Welt

US‐Verteidigungsminister James Mattis tritt zurück

Bild: James Mattis / Chairman of the Joint Chiefs of Staff from Washington D.C, United States [CC BY 2.0 or Public domain], via Wikimedia Commons (Bild zugeschnitten)

Kurz nachdem Donald Trump den Abzug von US‐Truppen aus Syrien und Afghanistan angekündigt hat, erklärte Verteidigungsminister James Mattis seinen Rücktritt.

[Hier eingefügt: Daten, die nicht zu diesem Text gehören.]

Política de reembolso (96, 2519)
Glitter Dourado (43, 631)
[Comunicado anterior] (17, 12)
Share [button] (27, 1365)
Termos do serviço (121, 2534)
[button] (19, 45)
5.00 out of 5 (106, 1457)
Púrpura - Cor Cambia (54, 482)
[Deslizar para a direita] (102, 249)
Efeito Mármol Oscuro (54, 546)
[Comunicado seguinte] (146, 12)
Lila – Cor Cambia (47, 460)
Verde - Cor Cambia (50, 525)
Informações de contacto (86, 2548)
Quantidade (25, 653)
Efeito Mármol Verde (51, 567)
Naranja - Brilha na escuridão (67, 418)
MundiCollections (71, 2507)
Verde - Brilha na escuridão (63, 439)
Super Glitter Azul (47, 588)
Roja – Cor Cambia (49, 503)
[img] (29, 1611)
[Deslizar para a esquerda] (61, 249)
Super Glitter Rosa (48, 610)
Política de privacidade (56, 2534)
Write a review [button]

Washington. Wie kürzlich bekannt geworden ist, tritt der Verteidigungsminister der Vereinigten Staaten James Mattis Ende Februar zurück. Grund dafür sind offenbar erhebliche Meinungsverschiedenheiten mit US‐Präsident Donald Trump. Nur einen Tag vor dem Rücktritt des Pentagon‐Chefs kündigte Trump einen vollständigen Abzug der US‐Truppen aus Syrien an (Die Tagesstimme berichtete).  „Da Sie das Recht auf einen Verteidigungsminister haben, dessen Positionen mehr auf Ihrer Linie liegen in dieser und in anderen Fragen, halte ich es für richtig, meinen Posten zu räumen”, schrieb Mattis in seinem Rücktrittsschreiben an Trump.

Trumps Entscheidung sorgt für Irritationen

Nach Darstellung des Senders CNN und anderer US‐Medien hatte Trump den Abzug gegen den ausdrücklichen Rat von Mattis und weiteren politischen Akteuren beschlossen. Trumps Ankündigung, die US‐Truppen aus Syrien abzuziehen, lösten im In‐ und Ausland große Irritationen aus. Experten kritisierten diesen Schritt und halten, anders als Trump, den IS keineswegs für besiegt.

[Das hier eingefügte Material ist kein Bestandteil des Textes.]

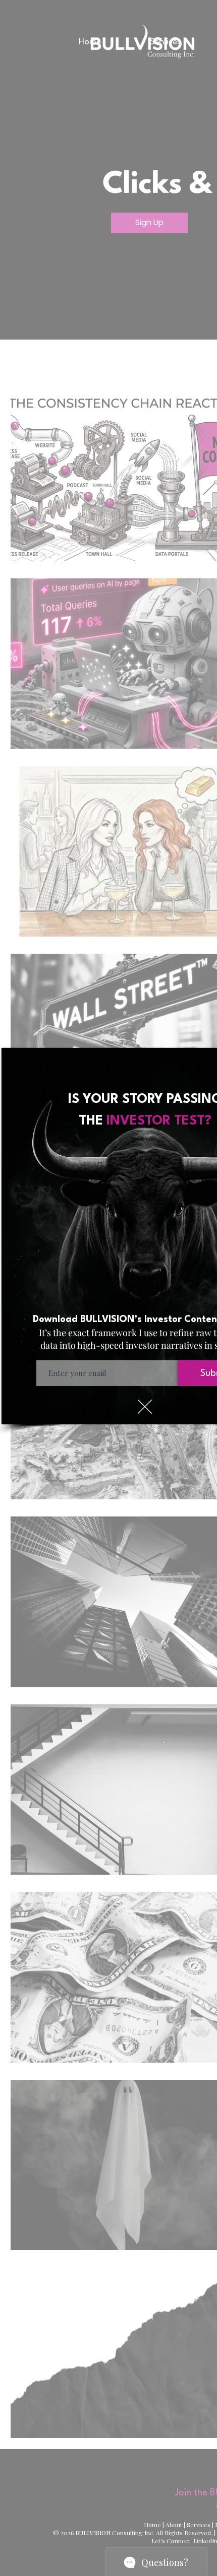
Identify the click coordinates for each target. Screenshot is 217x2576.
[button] (145, 1407)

Der US‐Präsident reagierte indes auf den Rücktritt und schrieb auf Twitter, dass während der Amtszeit Mattis’ große Fortschritte erreicht worden seien, besonders bei der Ausrüstung des Militärs. Ein Nacholger werde bald benannt, so Trump.

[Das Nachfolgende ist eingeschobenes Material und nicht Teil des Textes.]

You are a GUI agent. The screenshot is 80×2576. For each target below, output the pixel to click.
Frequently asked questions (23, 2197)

Abzug von Truppen aus Afghanistan

Nur wenige Stunden nach der Rücktrittserklärung wurde bekannt, dass Trump auch aus Afghanistan zahlreiche US‐Soldaten abziehen will. Laut dem Wall Street Journal plant US‐Präsident Donald Trump etwa die Hälfte der 14.000 in Afghanistan stationierten US‐Soldaten abzuziehen.

Indes warnt Politiker Efgani Dönmez auf Twitter vor der Rückkehr von Jihadisten nach Europa: „Aufgrund des angekündigten Rückzugs der amerikanischen Truppen kündigt die Führung der SDF die Entlassung von 3200 Gefangenen Kämpfern unterschiedlicher Nationalitäten an. Dh. wir können uns darauf einstellen, dass viele Jihadisten nach Europa zurückkommen, auch nach Österreich”, so Dönmez.